DavisVaughan commented 5 years ago

Though the advantage of different classes is that you can error earlier if an operation isn't available with that backend.

Also, some backends support broadcasting (like xtensor) and others might not. So you probably need to know what backend you have when performing operations so the dim construction is done correctly along the way.

I forgot you had already defined calculate(). I was talking about something slightly different, not a big deal, sorry! But what you say makes sense, thanks.

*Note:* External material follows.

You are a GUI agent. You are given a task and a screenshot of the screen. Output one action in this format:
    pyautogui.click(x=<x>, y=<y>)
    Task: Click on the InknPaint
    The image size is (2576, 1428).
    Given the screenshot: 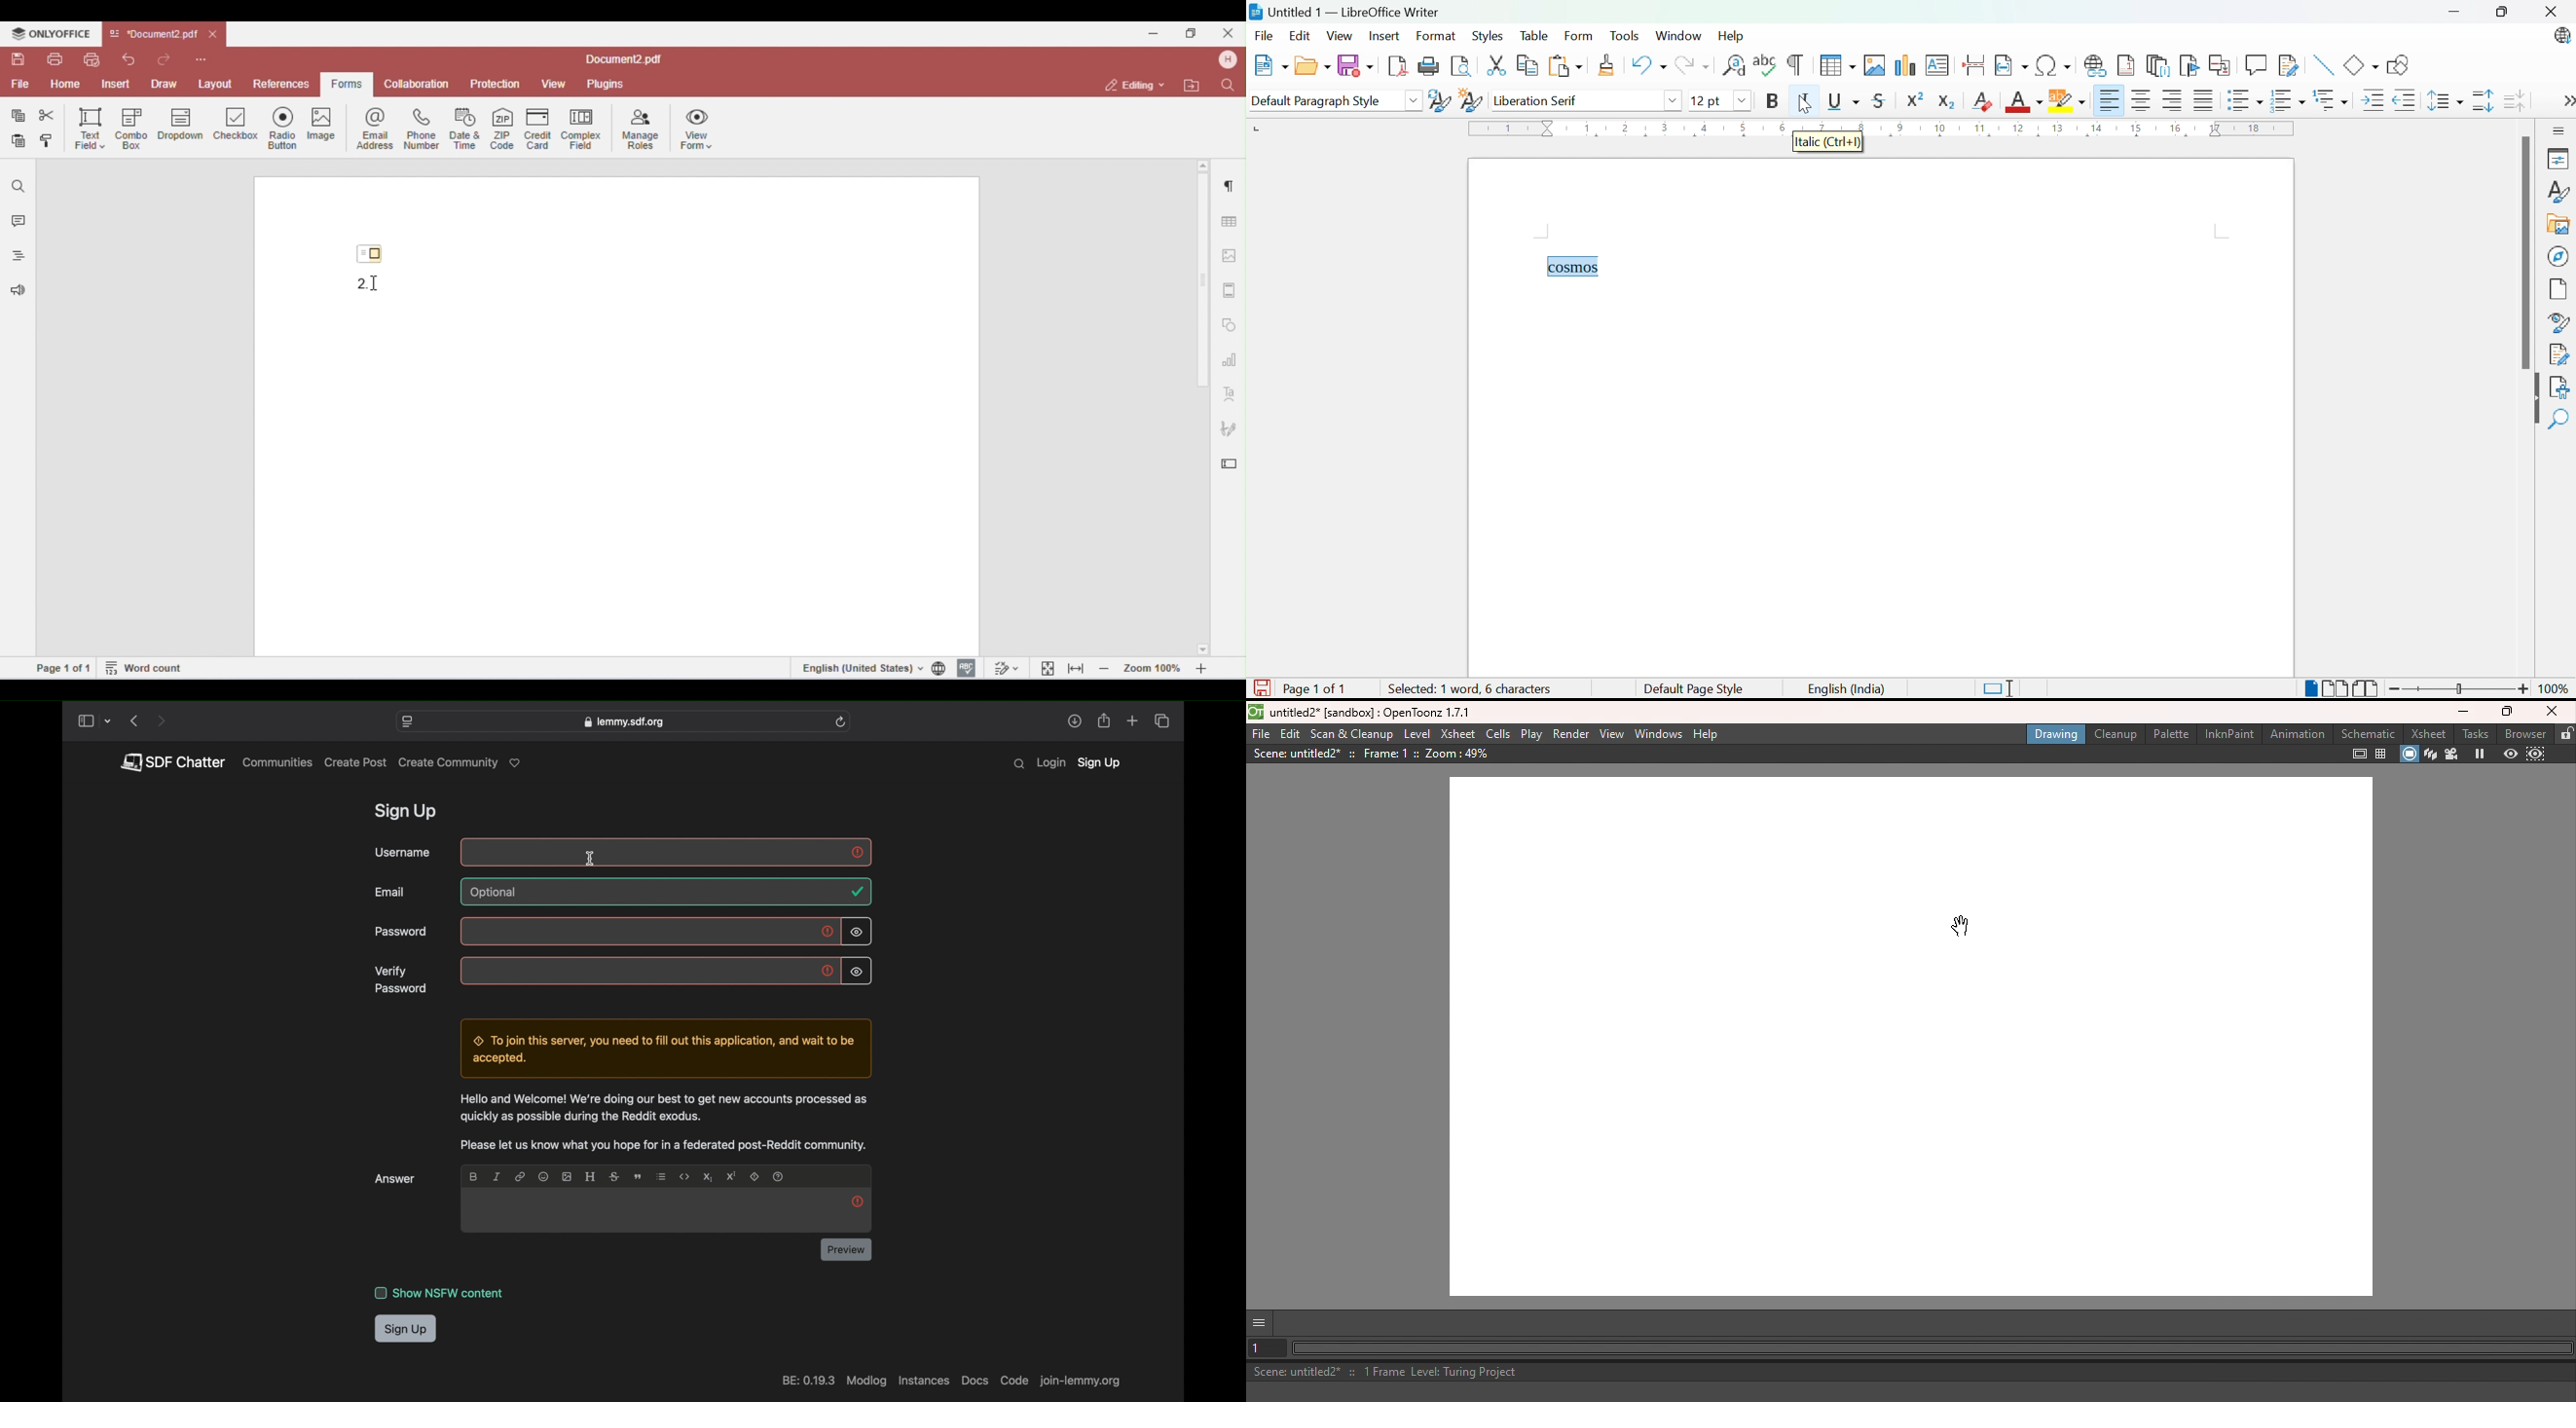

goldingn commented 5 years ago

Right, I was still thinking of the user syntax just being the native R syntax. In which case they'd all have the same interface and would just handle things differently in the backend.

But yeah, to make use of the nice syntax stuff with rray, it would be useful to have the different classes. Possibly with the ability to translate unknown values between the types.

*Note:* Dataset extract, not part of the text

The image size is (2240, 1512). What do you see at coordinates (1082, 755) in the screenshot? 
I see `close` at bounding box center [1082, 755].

DavisVaughan commented 5 years ago

Wanted to share an update. It's all very rough, but kind of exciting. I've got nodegraph holding the core implementation of the Node and DAG classes, and then have a delay_array S3 class that implements delayed evaluation for base R objects. BUT its all extensible through 2 core S3 methods (and a few other things) so other classes can "easily" create their own lazy systems. For example, I went ahead and bootstrapped a lazy version of rray arrays as well. The system that computes dimensions is one of the two extensible methods so you can compute broadcasted dimensions correctly if your class requires it. The other S3 method controls how the computation is done (i.e. essentially specifying xtensor as the backend by giving me a chance to make rray objects)

library(rray)
library(nodegraph)

# //////////////////////////////////////////////////////////////////////////////
# Use delay_arrays. They work like R matrices/arrays, but are lazy

x <- as_delay_array(matrix(c(1,2,3)))
y <- as_delay_array(matrix(c(1,2,4)))

# x and y look like matrices, but they are more complex
x
#> <delay_array>
#>      [,1]
#> [1,]    1
#> [2,]    2
#> [3,]    3
y
#> <delay_array>
#>      [,1]
#> [1,]    1
#> [2,]    2
#> [3,]    4

# + is lazy
z <- x + y

# we know the shape of z and it uses base R shape rules
z
#> <delay_array>
#>      [,1]
#> [1,]  ?  
#> [2,]  ?  
#> [3,]  ?

# scalars work
zz <- z - 2

zz
#> <delay_array>
#>      [,1]
#> [1,]  ?  
#> [2,]  ?  
#> [3,]  ?

# okay, let's actually compute zz now
compute(zz)
#> <delay_array>
#>      [,1]
#> [1,]    0
#> [2,]    2
#> [3,]    5

# now, all upstream dependencies of zz are known, along with zz
zz
#> <delay_array>
#>      [,1]
#> [1,]    0
#> [2,]    2
#> [3,]    5

# z was required to compute zz, so it is known
z
#> <delay_array>
#>      [,1]
#> [1,]    2
#> [2,]    4
#> [3,]    7

# //////////////////////////////////////////////////////////////////////////////
# Use delay_rrays. Before computation they are converted to rrays and xtensor
# is used for the computation

x <- as_delay_rray(matrix(c(1,2,3), nrow = 3, ncol = 2))
y <- as_delay_rray(matrix(c(1,2,4)))

# Note that you cant add these together in base R!
x
#> <delay_rray>
#>      [,1] [,2]
#> [1,]    1    1
#> [2,]    2    2
#> [3,]    3    3
y
#> <delay_rray>
#>      [,1]
#> [1,]    1
#> [2,]    2
#> [3,]    4

z <- x + y

# Shape rules are correct here because the function that checks that 
# is extensible
z
#> <delay_rray>
#>      [,1] [,2]
#> [1,]  ?    ?  
#> [2,]  ?    ?  
#> [3,]  ?    ?

zz <- z - 2

# compute zz using xtensor
compute(zz)
#> <delay_rray>
#>      [,1] [,2]
#> [1,]    0    0
#> [2,]    2    2
#> [3,]    5    5

zz
#> <delay_rray>
#>      [,1] [,2]
#> [1,]    0    0
#> [2,]    2    2
#> [3,]    5    5

z
#> <delay_rray>
#>      [,1] [,2]
#> [1,]    2    2
#> [2,]    4    4
#> [3,]    7    7

Created on 2018-11-09 by the reprex package (v0.2.0).

goldingn commented 5 years ago

Nice! That was rapid progress.

Looks great, and I like that this has memoisation. Have you encoded the ability to change the values of nodes and rerun the graph?